Listed entries:
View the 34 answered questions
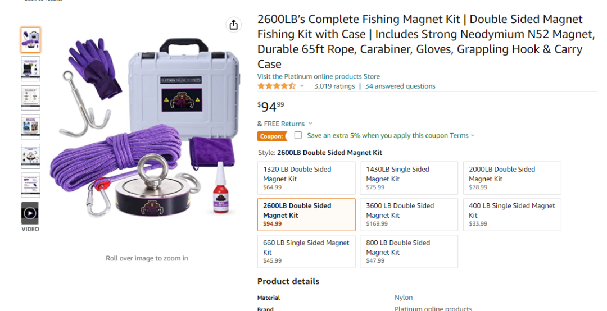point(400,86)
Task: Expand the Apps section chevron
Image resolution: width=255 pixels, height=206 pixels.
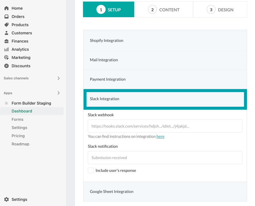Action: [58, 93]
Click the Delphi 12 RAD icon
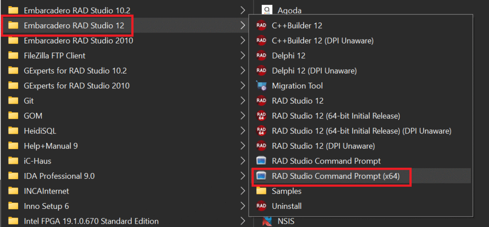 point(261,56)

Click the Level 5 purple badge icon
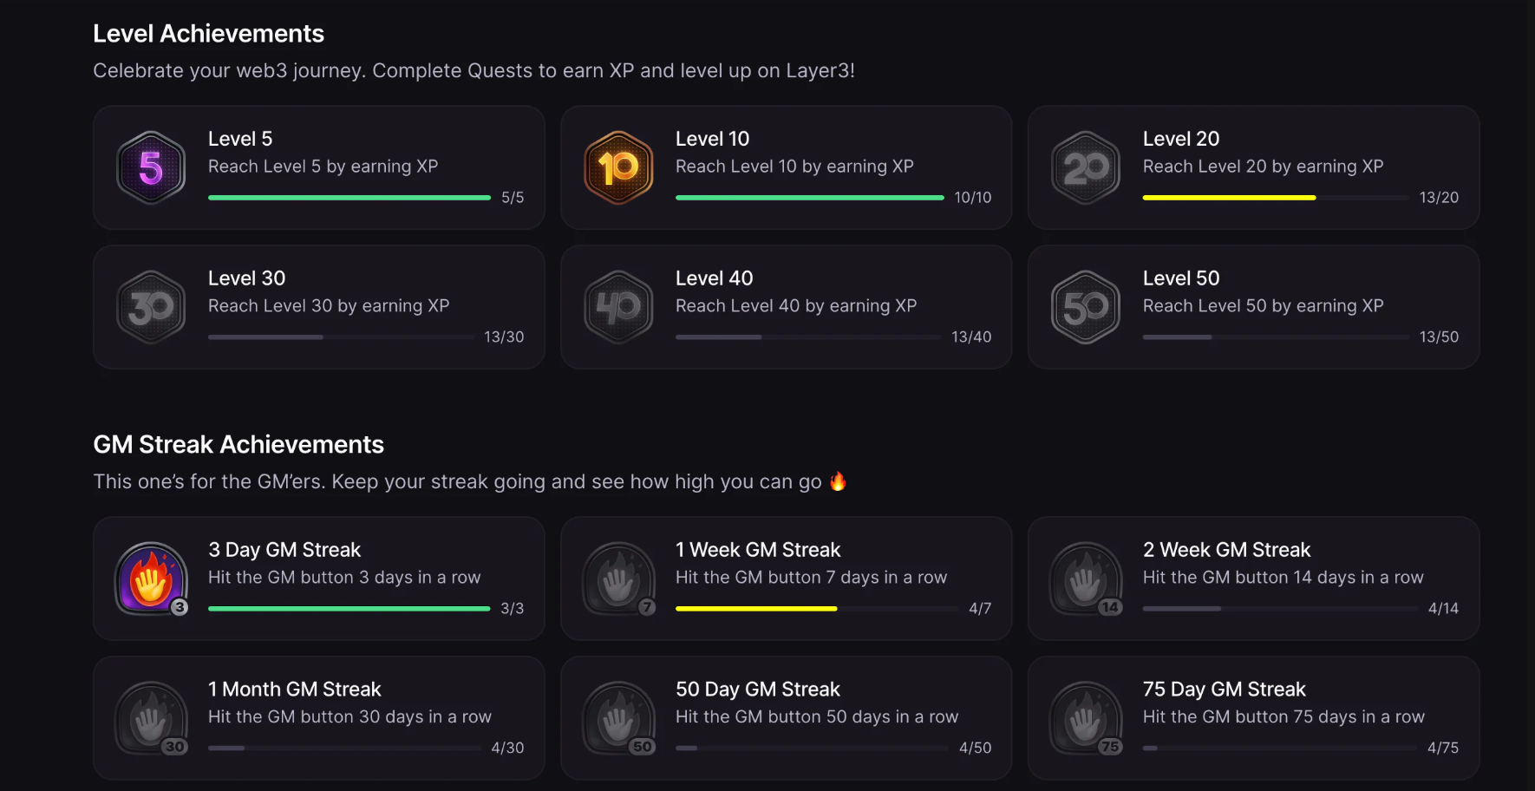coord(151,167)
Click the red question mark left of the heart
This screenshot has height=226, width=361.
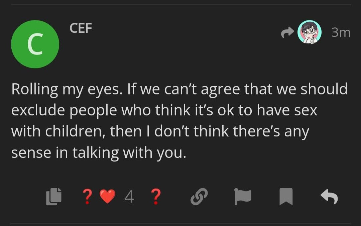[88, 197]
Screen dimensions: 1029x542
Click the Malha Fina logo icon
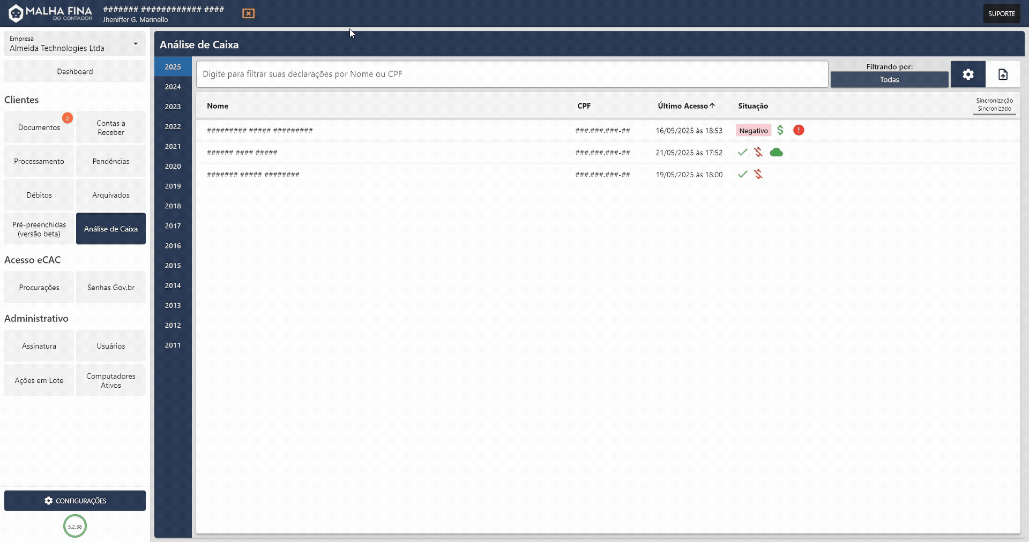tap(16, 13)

* * *

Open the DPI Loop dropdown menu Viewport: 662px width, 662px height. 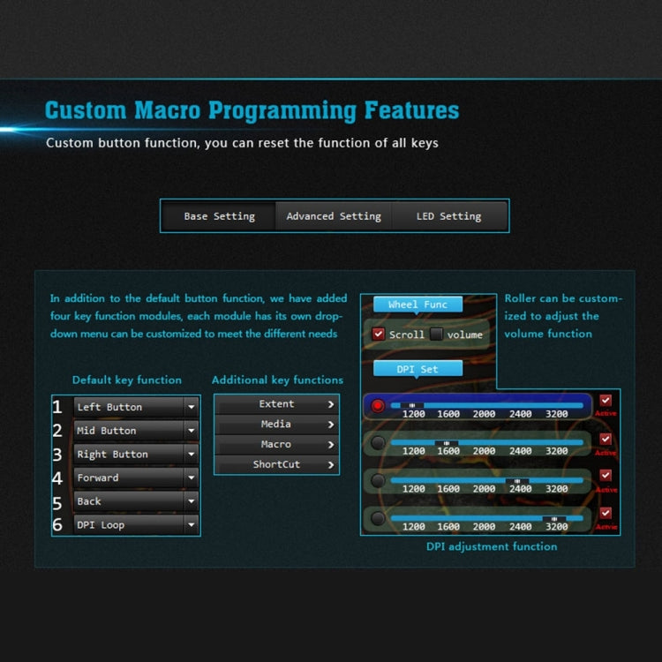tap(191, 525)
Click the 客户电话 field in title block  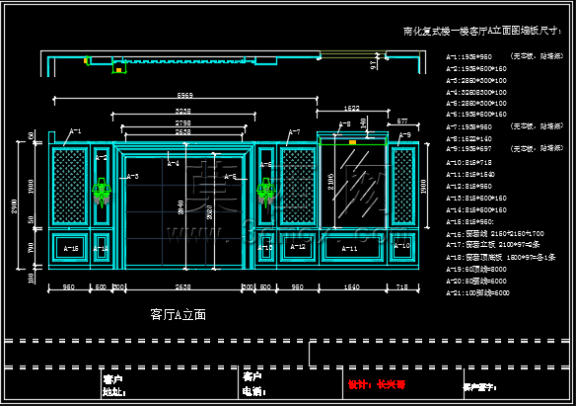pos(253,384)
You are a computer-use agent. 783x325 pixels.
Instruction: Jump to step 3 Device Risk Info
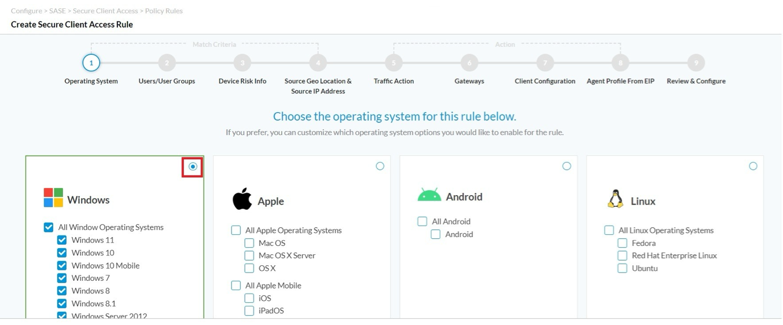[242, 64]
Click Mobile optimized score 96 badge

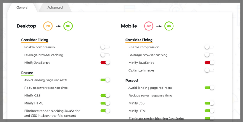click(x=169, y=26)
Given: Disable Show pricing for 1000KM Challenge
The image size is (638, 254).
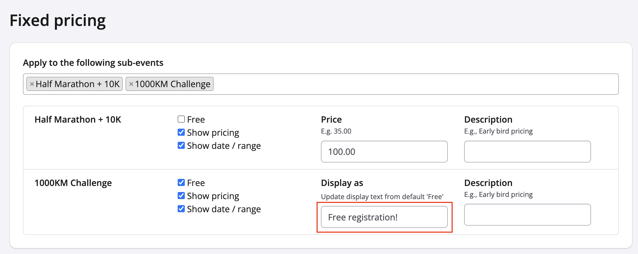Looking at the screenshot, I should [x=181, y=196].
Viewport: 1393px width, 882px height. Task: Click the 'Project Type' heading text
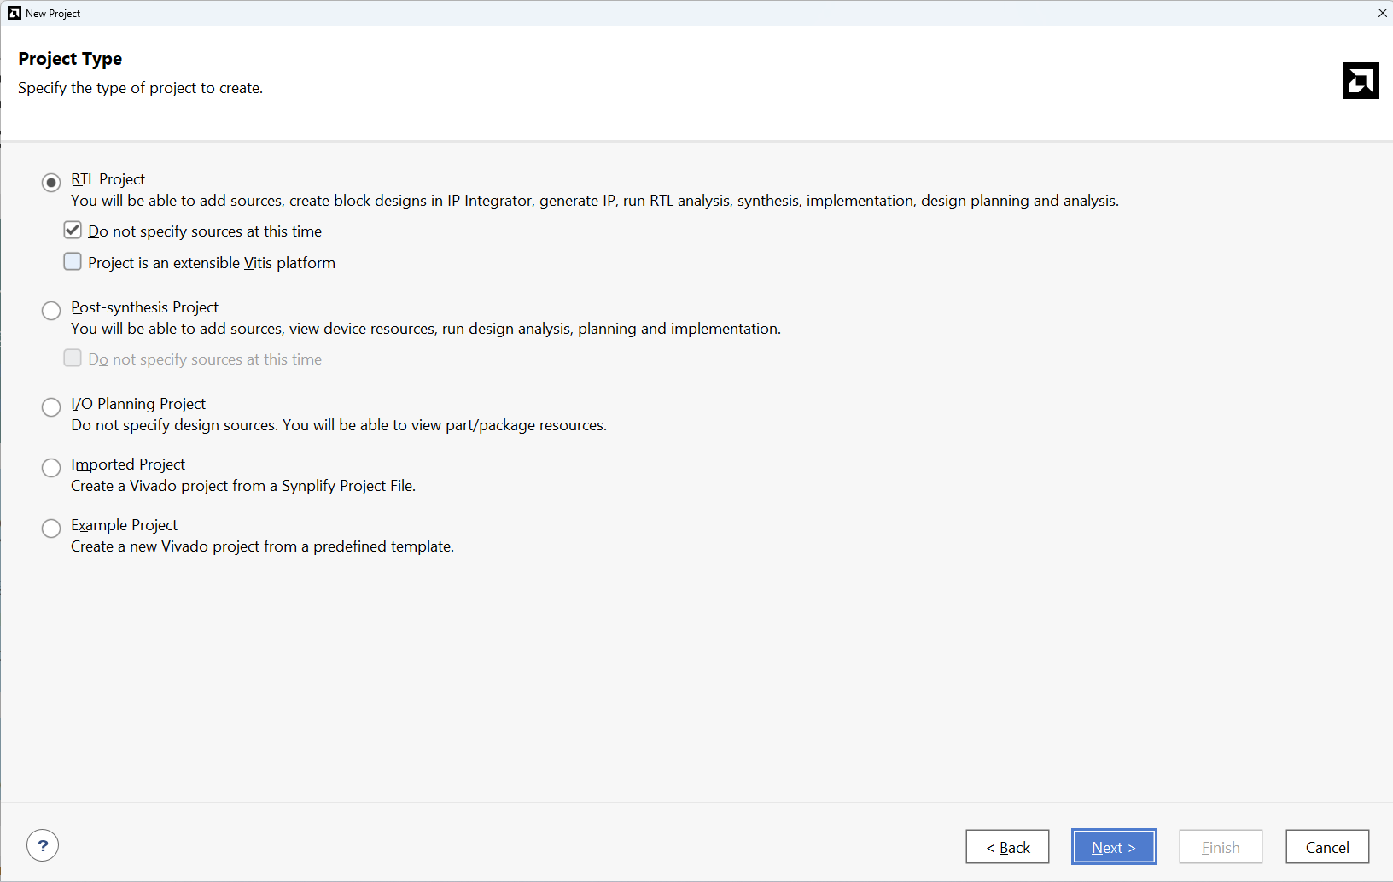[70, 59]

Task prompt: For the lines from the one containing "Click the red question mark left of the heart" through the one containing "tap(16, 13)", inclusive, write them out again with "Click" replaced by "Tap" and everything else unchanged. Omit the pictures.

The solution:
Tap the red question mark left of the heart
This screenshot has height=226, width=361.
[88, 197]
Screen dimensions: 1029x542
Tap the Malha Fina logo icon
tap(16, 13)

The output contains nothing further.